Once a drug candidate is identified, i.e., a specific molecule with sufficient early safety/efficacy to justify preclinical and then human trials, the real grind starts: how do you define the ingredients, equipment, and steps that will pass regulatory scrutiny and run drug production at scale?
I first met Harry Christodoulou in January 2024, just after he left GlaxoSmithKline (GSK) in London, where he helped cut months from blockbuster approvals and save hundreds of millions in development costs. A chemical engineer (Aristotle University of Thessaloniki, UCL), he designed the recipes behind drug production, securing quality and reproducibility from preclinical through early manufacturing.
In practice, this process starts long before testing in humans, when vital feasibility, iterative testing, and drug safety data are collected, typically in a lab (in vitro) and in animals (in vivo), through tech-transfer to the manufacturing plant, supply-chain build-out, and post-approval commitments. This work isn’t a footnote; it’s a quarter of pharma’s timelines and budgets—about 25% of total R&D, or $650M per new drug. Multiply that by ~50 approvals a year and 1,000 programs entering the clinic, and you get a $60B annual market hiding in plain sight.
“This is the 21st century, and we’re still building billion-dollar drugs on the equivalent of sticky notes and whiteboards: slow, manual wet-lab experimentation, driven by scientists’ tacit knowledge”, Christodoulou told me. We discuss AGI, but life-changing medicines are mostly built on mixing, measuring, heating, cooling, or otherwise manipulating matter in a lab.
Pharma’s caution is warranted—safety takes time and data—but the tooling hasn’t kept up.

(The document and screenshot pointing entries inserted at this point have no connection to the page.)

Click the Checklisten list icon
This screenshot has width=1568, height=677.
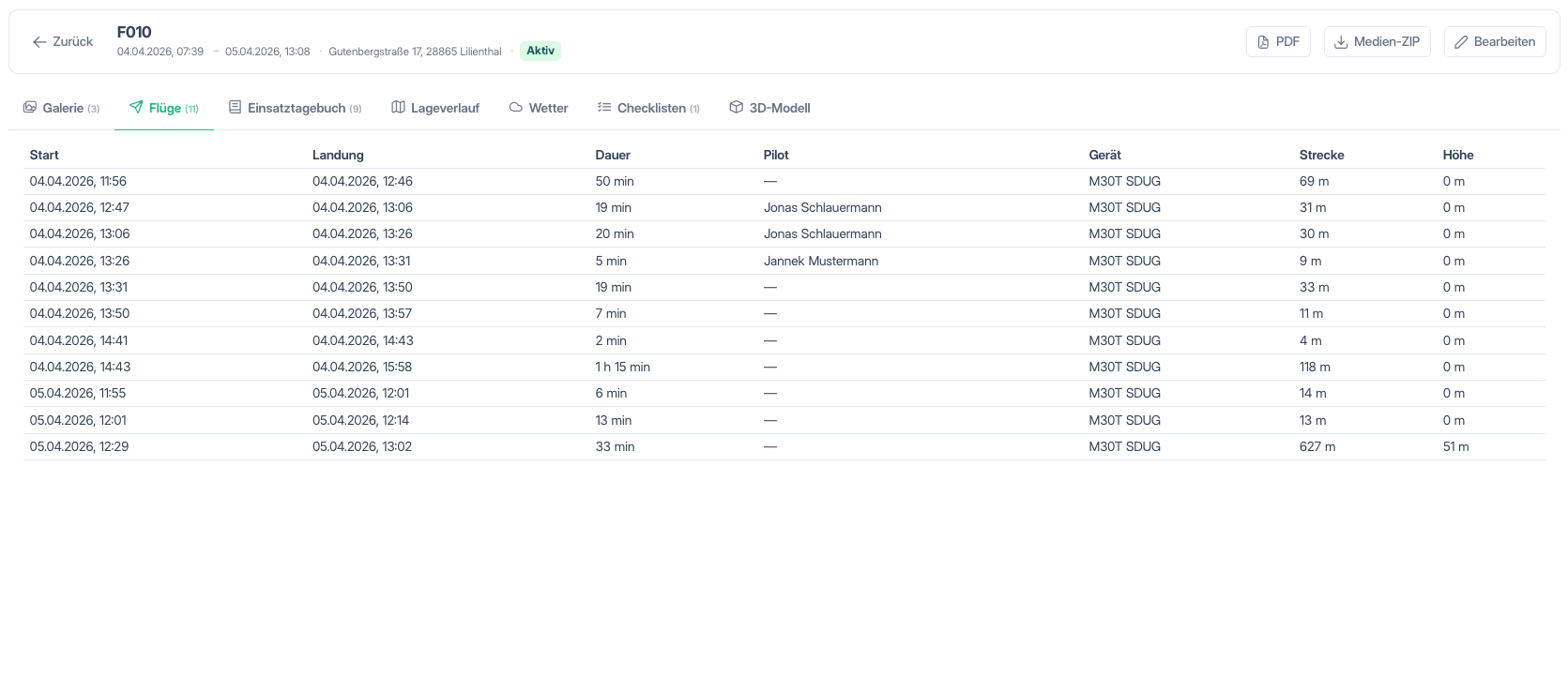604,107
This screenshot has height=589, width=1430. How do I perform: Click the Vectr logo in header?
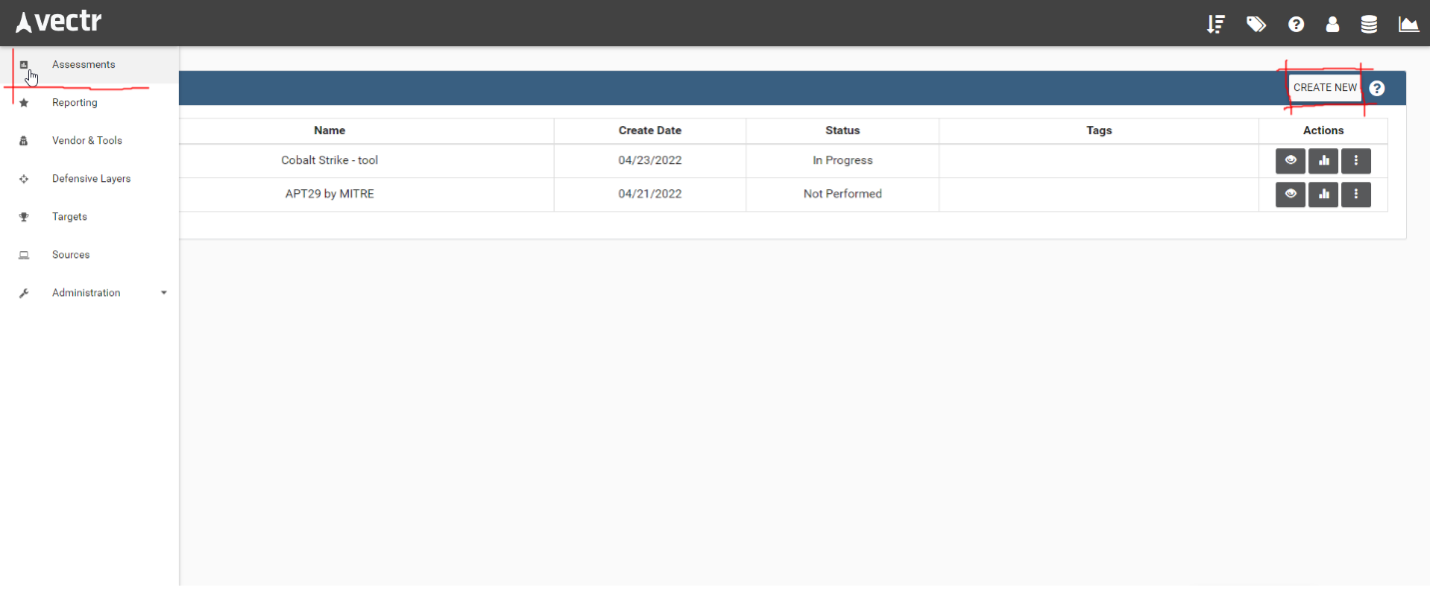pos(58,22)
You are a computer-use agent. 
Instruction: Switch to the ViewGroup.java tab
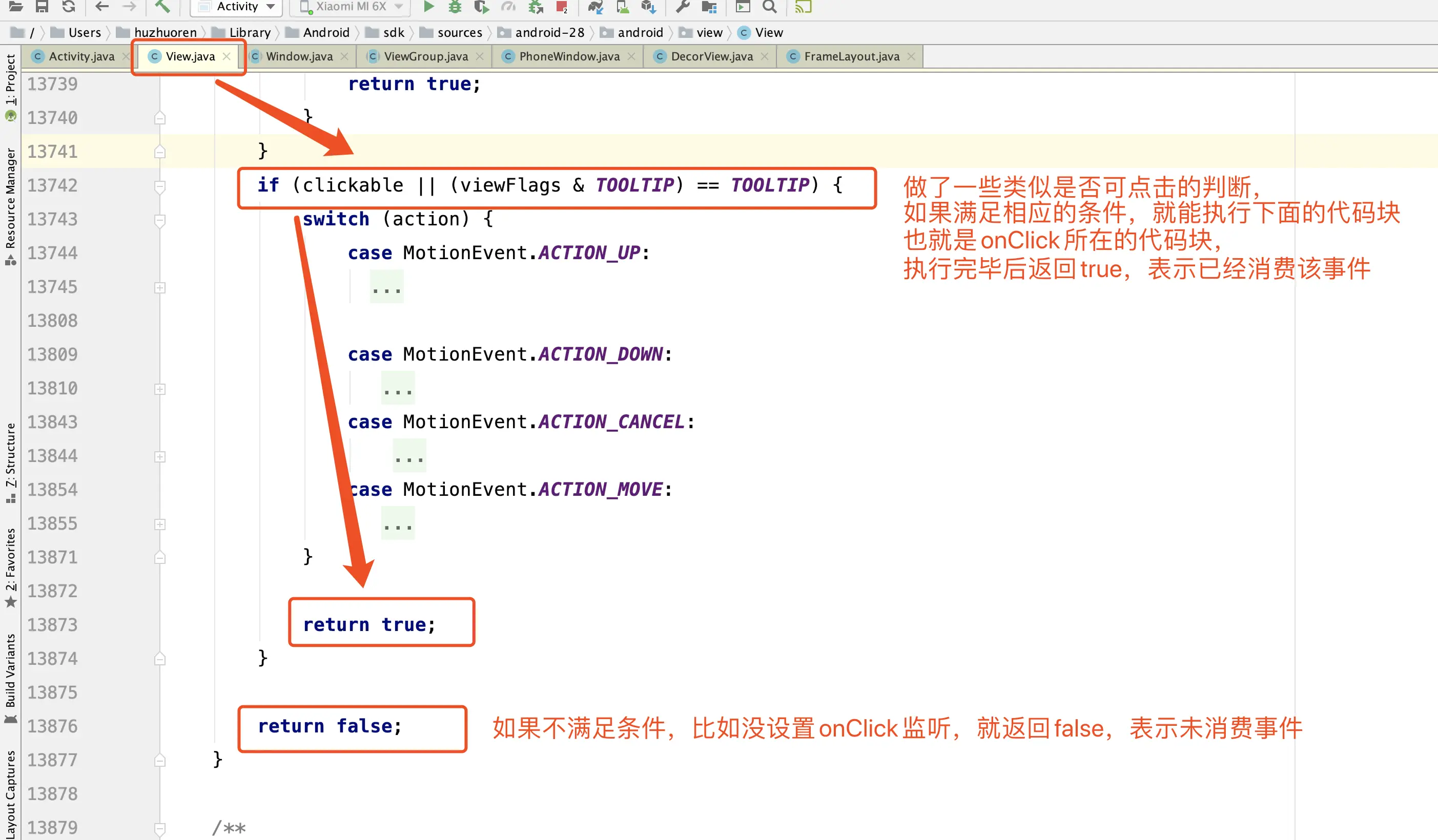point(425,56)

Teams nurture breakthrough molecules only to stall at the next gate: dozens to hundreds of wet-lab iterations (each taking days or weeks), disjointed spreadsheets, tribal knowledge, and early-2000s software that make critical decisions slower and riskier than they need to be.

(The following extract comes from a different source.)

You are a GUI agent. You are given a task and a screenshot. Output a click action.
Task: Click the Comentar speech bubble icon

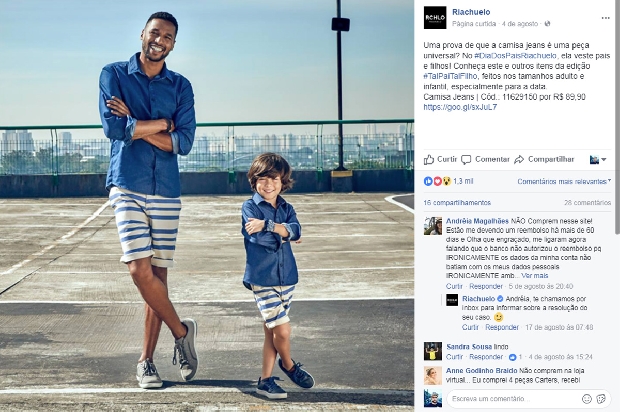coord(466,160)
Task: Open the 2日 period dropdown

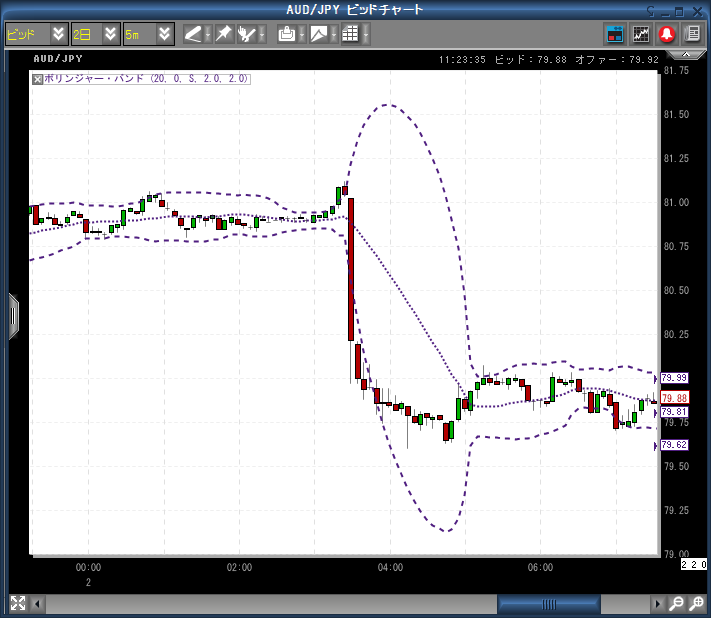Action: click(x=96, y=34)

The cost? Years added to development timelines. Millions in unnecessary spending. Delayed access to life-changing medicines for patients!
Frustrated by the lack of digital workflows, Christodoulou co-founded PolyModels Hub with Antonio Benedetti (also ex-GSK) and Antonio Yankey. A few months in, we funded their Seed round with Marathon. Over the last 18 months, the trio and a 20+ person team (alumni of AstraZeneca, Eli Lilly, J&J, Amazon) across London and Thessaloniki built ModelFlow, the company’s scientific intelligence platform that plugs into existing data and lets scientists model processes with AI and physics, supporting decisions from the lab bench to the boardroom.
Think of ModelFlow as the digital backbone for drug development: a unified layer spanning preclinical to commercial manufacturing with consistency, scientific rigour, and automation. Design, test, and improve workflows faster with fewer physical experiments involving liquids, chemicals, and biological matter, simulate processes, explore scenarios, and make data-driven calls. In short: turn pharma scientists into super scientists.
The market is noticing. In under two years, PolyModels Hub has become a must-have for bringing new medicines to market, trusted by five of the world’s top 20 pharma across multiple blockbuster programs. Early deployments show >90% fewer required experiments, saving time, hundreds of millions per drug, and improving the odds of better medicines. Sanofi and AstraZeneca recently presented joint work with PolyModels Hub at the world’s largest chemical engineering conference in Boston, Massachusetts.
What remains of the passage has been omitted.